Judge Gertner will hear 'racist' cop's civil rights lawsuit

Federal Judge Nancy Gertner will hear a Boston cop's lawsuit over his firing for sending a poison pen e-mail to the Boston Globe and his friends containing racist remarks about the Henry Louis Gates arrest.

Gertner, a Clinton appointee and former defense attorney, was randomly assigned the case this afternoon.

In the lawsuit filed today, officer Justin Barrett says 10 uniformed officers came to his home last week to take away his badge and gun and media coverage of his suspension with pay went international.

Mayor Menino called him a cancer that must be "G-O-N-E," while the police commissioner Ed Davis called the message racist.

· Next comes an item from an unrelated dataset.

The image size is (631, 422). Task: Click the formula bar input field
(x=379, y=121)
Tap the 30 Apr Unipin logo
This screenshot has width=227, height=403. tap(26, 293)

Barrett wants a injunction against his suspension. His lawsuit claims Menino and Davis "have taken the role of prosecutor by leveling the charges, and of finders of fact, and determining the punishment ... all in their own province."

The suit does acknowledge that Barrett's remarks were perceived as racist and also sexist in his attacks on Boston Globe columnist Yvonne Abraham.

First Amendment lawyers have called Barrett's case a close one. You can't fire someone for repugnant social or political views. But a quasi-military organization can certainly fire someone for conduct unbecoming.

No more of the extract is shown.